Collected data:
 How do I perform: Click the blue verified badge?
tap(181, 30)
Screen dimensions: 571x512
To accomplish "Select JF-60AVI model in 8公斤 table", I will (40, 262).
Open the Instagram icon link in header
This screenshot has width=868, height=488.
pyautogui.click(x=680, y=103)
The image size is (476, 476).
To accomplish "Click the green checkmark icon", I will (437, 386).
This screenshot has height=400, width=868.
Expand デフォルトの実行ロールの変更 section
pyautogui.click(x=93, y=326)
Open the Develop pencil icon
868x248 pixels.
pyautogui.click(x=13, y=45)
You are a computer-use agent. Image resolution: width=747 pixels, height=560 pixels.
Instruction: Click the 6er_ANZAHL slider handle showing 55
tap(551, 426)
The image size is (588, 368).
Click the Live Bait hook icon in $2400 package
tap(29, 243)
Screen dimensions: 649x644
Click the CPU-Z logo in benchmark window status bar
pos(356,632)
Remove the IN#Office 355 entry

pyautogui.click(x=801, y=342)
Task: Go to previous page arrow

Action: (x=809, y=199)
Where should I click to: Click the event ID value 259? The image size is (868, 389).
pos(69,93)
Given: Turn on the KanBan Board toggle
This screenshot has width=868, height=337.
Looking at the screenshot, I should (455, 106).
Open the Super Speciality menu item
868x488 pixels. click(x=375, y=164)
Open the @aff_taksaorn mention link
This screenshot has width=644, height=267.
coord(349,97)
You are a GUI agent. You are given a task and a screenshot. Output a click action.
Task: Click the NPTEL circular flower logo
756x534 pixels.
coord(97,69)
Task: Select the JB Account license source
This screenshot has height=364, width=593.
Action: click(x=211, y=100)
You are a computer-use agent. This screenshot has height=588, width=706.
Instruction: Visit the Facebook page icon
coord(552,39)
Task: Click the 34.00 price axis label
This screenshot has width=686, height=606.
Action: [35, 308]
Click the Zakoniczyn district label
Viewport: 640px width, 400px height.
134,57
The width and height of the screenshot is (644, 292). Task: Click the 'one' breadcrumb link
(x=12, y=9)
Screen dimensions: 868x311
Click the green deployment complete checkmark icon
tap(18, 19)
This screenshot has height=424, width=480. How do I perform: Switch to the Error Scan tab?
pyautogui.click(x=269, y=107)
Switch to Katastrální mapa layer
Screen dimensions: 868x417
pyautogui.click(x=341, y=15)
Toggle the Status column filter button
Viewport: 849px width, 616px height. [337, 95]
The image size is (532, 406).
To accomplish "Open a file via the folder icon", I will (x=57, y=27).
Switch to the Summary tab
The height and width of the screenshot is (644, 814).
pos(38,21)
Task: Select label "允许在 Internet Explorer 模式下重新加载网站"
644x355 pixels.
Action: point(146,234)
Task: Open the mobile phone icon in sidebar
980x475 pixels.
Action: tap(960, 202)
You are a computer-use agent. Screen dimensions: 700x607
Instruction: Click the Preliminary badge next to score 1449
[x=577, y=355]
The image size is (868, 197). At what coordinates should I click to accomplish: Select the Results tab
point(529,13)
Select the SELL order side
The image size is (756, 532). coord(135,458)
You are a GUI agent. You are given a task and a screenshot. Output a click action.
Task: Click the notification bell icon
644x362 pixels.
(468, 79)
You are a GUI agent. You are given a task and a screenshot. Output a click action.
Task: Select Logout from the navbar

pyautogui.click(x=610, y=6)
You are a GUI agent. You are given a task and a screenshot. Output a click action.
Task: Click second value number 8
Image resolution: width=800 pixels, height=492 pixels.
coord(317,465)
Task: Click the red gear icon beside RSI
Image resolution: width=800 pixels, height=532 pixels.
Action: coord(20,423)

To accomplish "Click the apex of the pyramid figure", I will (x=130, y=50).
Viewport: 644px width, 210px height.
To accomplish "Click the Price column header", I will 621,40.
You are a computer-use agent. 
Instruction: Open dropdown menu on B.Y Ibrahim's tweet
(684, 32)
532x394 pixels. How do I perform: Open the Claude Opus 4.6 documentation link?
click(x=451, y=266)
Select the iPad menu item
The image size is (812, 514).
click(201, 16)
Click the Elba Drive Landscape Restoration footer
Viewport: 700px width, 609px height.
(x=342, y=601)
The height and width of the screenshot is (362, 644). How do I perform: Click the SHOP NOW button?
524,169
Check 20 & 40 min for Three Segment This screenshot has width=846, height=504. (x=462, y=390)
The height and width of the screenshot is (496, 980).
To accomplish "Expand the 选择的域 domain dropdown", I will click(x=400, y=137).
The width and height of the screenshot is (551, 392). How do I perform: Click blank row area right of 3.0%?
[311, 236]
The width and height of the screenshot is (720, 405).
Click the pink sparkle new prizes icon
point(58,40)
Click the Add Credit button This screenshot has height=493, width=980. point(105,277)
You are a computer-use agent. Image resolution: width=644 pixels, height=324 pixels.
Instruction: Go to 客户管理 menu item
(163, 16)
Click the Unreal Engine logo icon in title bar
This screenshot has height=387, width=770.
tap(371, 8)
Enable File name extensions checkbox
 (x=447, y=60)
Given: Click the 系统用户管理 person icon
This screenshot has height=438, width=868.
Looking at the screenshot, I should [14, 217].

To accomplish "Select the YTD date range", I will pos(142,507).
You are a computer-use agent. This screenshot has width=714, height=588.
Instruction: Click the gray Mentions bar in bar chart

AIM OF THE EXERCISE ▸ Every record shown above should be written out again exactly.

RESPONSE BOX ▸
 How do I perform: Click the blue verified badge?
tap(181, 30)
Screen dimensions: 571x512
To accomplish "Select JF-60AVI model in 8公斤 table", I will (40, 262).
Open the Instagram icon link in header
This screenshot has width=868, height=488.
pyautogui.click(x=680, y=103)
The image size is (476, 476).
To accomplish "Click the green checkmark icon", I will (437, 386).
This screenshot has height=400, width=868.
Expand デフォルトの実行ロールの変更 section
pyautogui.click(x=93, y=326)
Open the Develop pencil icon
868x248 pixels.
pyautogui.click(x=13, y=45)
You are a computer-use agent. Image resolution: width=747 pixels, height=560 pixels.
Instruction: Click the 6er_ANZAHL slider handle showing 55
tap(551, 426)
The image size is (588, 368).
Click the Live Bait hook icon in $2400 package
tap(29, 243)
Screen dimensions: 649x644
Click the CPU-Z logo in benchmark window status bar
pos(356,632)
Remove the IN#Office 355 entry

pyautogui.click(x=801, y=342)
Task: Go to previous page arrow

Action: (x=809, y=199)
Where should I click to: Click the event ID value 259? The image size is (868, 389).
pos(69,93)
Given: Turn on the KanBan Board toggle
This screenshot has width=868, height=337.
Looking at the screenshot, I should (455, 106).
Open the Super Speciality menu item
868x488 pixels. click(x=375, y=164)
Open the @aff_taksaorn mention link
This screenshot has width=644, height=267.
coord(349,97)
You are a GUI agent. You are given a task and a screenshot. Output a click action.
Task: Click the NPTEL circular flower logo
756x534 pixels.
coord(97,69)
Task: Select the JB Account license source
This screenshot has height=364, width=593.
Action: click(x=211, y=100)
You are a computer-use agent. This screenshot has height=588, width=706.
Instruction: Visit the Facebook page icon
coord(552,39)
Task: Click the 34.00 price axis label
This screenshot has width=686, height=606.
Action: [35, 308]
Click the Zakoniczyn district label
Viewport: 640px width, 400px height.
134,57
The width and height of the screenshot is (644, 292). Task: Click the 'one' breadcrumb link
(x=12, y=9)
Screen dimensions: 868x311
Click the green deployment complete checkmark icon
tap(18, 19)
This screenshot has height=424, width=480. How do I perform: Switch to the Error Scan tab?
pyautogui.click(x=269, y=107)
Switch to Katastrální mapa layer
Screen dimensions: 868x417
pyautogui.click(x=341, y=15)
Toggle the Status column filter button
Viewport: 849px width, 616px height. [337, 95]
The image size is (532, 406).
To accomplish "Open a file via the folder icon", I will (x=57, y=27).
Switch to the Summary tab
The height and width of the screenshot is (644, 814).
pos(38,21)
Task: Select label "允许在 Internet Explorer 模式下重新加载网站"
644x355 pixels.
Action: point(146,234)
Task: Open the mobile phone icon in sidebar
980x475 pixels.
Action: tap(960, 202)
You are a computer-use agent. Screen dimensions: 700x607
Instruction: Click the Preliminary badge next to score 1449
[x=577, y=355]
The image size is (868, 197). At what coordinates should I click to accomplish: Select the Results tab
point(529,13)
Select the SELL order side
The image size is (756, 532). coord(135,458)
You are a GUI agent. You are given a task and a screenshot. Output a click action.
Task: Click the notification bell icon
644x362 pixels.
(468, 79)
You are a GUI agent. You are given a task and a screenshot. Output a click action.
Task: Select Logout from the navbar

pyautogui.click(x=610, y=6)
You are a GUI agent. You are given a task and a screenshot. Output a click action.
Task: Click second value number 8
Image resolution: width=800 pixels, height=492 pixels.
coord(317,465)
Task: Click the red gear icon beside RSI
Image resolution: width=800 pixels, height=532 pixels.
Action: coord(20,423)

To accomplish "Click the apex of the pyramid figure", I will (x=130, y=50).
Viewport: 644px width, 210px height.
To accomplish "Click the Price column header", I will 621,40.
You are a computer-use agent. 
Instruction: Open dropdown menu on B.Y Ibrahim's tweet
(684, 32)
532x394 pixels. How do I perform: Open the Claude Opus 4.6 documentation link?
click(x=451, y=266)
Select the iPad menu item
The image size is (812, 514).
click(201, 16)
Click the Elba Drive Landscape Restoration footer
Viewport: 700px width, 609px height.
(x=342, y=601)
The height and width of the screenshot is (362, 644). How do I perform: Click the SHOP NOW button?
524,169
Check 20 & 40 min for Three Segment This screenshot has width=846, height=504. (x=462, y=390)
The height and width of the screenshot is (496, 980).
To accomplish "Expand the 选择的域 domain dropdown", I will click(x=400, y=137).
The width and height of the screenshot is (551, 392). How do I perform: Click blank row area right of 3.0%?
[311, 236]
The width and height of the screenshot is (720, 405).
Click the pink sparkle new prizes icon
point(58,40)
Click the Add Credit button This screenshot has height=493, width=980. point(105,277)
You are a computer-use agent. Image resolution: width=644 pixels, height=324 pixels.
Instruction: Go to 客户管理 menu item
(163, 16)
Click the Unreal Engine logo icon in title bar
This screenshot has height=387, width=770.
tap(371, 8)
Enable File name extensions checkbox
 (x=447, y=60)
Given: Click the 系统用户管理 person icon
This screenshot has height=438, width=868.
Looking at the screenshot, I should [14, 217].

To accomplish "Select the YTD date range", I will pos(142,507).
You are a computer-use agent. This screenshot has width=714, height=588.
Instruction: Click the gray Mentions bar in bar chart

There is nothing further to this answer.